Saturated Fat
Source: The American Heart Association
Eating foods that contain saturated fats raises the level of cholesterol in your blood. High levels of LDL cholesterol in your blood increase your risk of heart disease and stroke.
AHA Recommendation
The American Heart Association recommends aiming for a dietary pattern that achieves 5% to 6% of calories from saturated fat. For example, if you need about 2,000 calories a day, no more than 120 of them should come from saturated fat. That’s about 13 grams of saturated fat per day.
What are saturated fats?
From a chemical standpoint, saturated fats are simply fat molecules that have no double bonds between carbon molecules because they are saturated with hydrogen molecules. Saturated fats are typically solid at room temperature.
How do saturated fats affect my health?
Replacing foods that are high in saturated fat with healthier options can lower blood cholesterol levels and improve lipid profiles.
What foods contain saturated fat?
Saturated fats occur naturally in many foods. The majority come mainly from animal sources, including meat and dairy products.
Examples of foods with saturated fat are:
- fatty beef,
- lamb,
- pork,
- poultry with skin,
- beef fat (tallow),
- lard and cream,
- butter,
- cheese, and
- other dairy products made from whole or reduced-fat (2 percent) milk
In addition, many baked goods and fried foods can contain high levels of saturated fats.

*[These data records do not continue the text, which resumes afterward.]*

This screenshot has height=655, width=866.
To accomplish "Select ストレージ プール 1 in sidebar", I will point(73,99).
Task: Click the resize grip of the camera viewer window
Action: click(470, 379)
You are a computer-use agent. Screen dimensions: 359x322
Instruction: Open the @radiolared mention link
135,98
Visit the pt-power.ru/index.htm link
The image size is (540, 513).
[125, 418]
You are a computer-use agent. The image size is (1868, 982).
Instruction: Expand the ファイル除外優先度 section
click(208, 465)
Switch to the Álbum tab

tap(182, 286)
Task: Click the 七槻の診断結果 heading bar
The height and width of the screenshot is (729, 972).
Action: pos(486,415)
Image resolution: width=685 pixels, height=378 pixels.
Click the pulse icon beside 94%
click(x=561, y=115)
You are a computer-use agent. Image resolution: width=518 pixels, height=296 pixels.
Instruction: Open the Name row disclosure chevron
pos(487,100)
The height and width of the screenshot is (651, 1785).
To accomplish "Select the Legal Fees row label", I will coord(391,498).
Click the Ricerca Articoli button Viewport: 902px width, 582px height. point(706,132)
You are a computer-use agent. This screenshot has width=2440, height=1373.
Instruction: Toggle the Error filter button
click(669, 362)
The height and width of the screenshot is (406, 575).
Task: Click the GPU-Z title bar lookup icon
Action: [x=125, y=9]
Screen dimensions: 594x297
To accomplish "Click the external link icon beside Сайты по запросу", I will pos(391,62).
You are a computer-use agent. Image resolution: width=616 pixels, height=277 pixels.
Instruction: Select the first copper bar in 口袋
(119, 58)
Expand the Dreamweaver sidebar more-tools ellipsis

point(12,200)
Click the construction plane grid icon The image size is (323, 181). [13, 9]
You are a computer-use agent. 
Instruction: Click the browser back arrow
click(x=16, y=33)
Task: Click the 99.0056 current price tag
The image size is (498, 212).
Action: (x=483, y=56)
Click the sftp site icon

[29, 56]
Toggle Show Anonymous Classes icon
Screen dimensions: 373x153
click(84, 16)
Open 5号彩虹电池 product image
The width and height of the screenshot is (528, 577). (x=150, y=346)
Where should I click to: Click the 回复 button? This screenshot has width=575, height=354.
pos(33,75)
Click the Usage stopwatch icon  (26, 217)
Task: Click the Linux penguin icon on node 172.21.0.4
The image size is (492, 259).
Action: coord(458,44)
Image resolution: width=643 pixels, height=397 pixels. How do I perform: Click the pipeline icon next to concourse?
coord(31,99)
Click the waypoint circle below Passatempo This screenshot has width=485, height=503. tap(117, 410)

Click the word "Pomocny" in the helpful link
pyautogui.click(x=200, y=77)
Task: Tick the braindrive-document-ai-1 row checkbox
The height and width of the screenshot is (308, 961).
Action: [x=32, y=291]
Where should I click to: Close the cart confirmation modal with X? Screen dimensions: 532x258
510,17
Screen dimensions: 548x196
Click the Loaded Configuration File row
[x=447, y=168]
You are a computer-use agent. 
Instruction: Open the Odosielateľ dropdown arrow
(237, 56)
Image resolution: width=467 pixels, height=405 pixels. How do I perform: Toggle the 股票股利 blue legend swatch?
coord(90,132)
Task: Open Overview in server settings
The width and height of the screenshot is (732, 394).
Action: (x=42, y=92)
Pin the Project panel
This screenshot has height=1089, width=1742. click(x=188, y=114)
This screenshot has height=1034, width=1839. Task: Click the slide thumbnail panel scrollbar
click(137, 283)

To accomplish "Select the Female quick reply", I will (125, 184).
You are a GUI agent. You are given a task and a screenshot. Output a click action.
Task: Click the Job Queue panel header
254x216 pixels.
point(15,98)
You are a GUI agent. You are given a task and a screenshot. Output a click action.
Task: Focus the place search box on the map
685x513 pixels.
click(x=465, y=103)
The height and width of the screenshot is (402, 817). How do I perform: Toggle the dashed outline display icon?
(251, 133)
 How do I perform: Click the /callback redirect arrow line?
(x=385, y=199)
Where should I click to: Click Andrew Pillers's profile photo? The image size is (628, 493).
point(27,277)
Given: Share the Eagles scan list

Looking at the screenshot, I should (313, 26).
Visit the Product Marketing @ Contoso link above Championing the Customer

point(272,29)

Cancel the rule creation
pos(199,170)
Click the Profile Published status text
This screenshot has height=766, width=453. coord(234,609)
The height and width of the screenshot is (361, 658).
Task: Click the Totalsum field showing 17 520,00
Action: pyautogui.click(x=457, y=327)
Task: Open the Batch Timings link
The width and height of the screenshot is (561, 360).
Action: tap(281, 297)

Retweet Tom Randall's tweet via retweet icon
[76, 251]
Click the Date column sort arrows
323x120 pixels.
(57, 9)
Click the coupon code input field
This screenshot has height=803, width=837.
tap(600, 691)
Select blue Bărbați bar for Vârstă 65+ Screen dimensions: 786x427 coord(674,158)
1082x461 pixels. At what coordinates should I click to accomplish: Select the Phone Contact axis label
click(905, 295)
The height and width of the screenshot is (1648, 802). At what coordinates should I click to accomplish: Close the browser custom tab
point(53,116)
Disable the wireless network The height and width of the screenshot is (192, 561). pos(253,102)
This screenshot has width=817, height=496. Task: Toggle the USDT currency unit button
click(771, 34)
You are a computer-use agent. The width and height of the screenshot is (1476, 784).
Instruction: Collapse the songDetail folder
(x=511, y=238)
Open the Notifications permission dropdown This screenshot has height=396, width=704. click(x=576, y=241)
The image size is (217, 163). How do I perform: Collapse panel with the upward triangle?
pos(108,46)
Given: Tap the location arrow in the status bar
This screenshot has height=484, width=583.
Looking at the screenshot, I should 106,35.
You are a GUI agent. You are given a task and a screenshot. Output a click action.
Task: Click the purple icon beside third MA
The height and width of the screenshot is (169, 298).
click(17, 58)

Some plant-based oils, such as palm oil, palm kernel oil and coconut oil, also contain primarily saturated fats, but do not contain cholesterol.
What are alternatives to replace saturated fats in the foods I eat?
To get the nutrients you need, eat a dietary pattern that emphasizes:
- fruits, vegetables,
- whole grains,
- low-fat dairy products,
- poultry, fish and nuts,
- while limiting red meat and sugary foods and beverages.
Choose lean meats and poultry without skin and prepare them without added saturated and trans fat.
You should replace foods high in saturated fats with foods high in monounsaturated and/or polyunsaturate fats. This means eating foods made with liquid vegetable oil but not tropical oils. It also means eating fish and nuts. You also might try to replace some of the meat you eat with beans or legumes.
There’s a lot of conflicting information about saturated fats. Should I eat them or not?
The American Heart Association recommends limiting saturated fats – which are found in butter, cheese, red meat and other animal-based foods. Decades of sound science has proven it can raise your “bad” cholesterol and put you at higher risk for heart disease.
The more important thing to remember is the overall dietary picture. Saturated fats are just one piece of the puzzle. In general, you can’t go wrong eating more fruits, vegetables, whole grains and fewer calories.
When you hear about the latest “diet of the day” or a new or odd-sounding theory about food, consider the source. The American Heart Association makes dietary recommendations only after carefully considering the latest scientific evidence.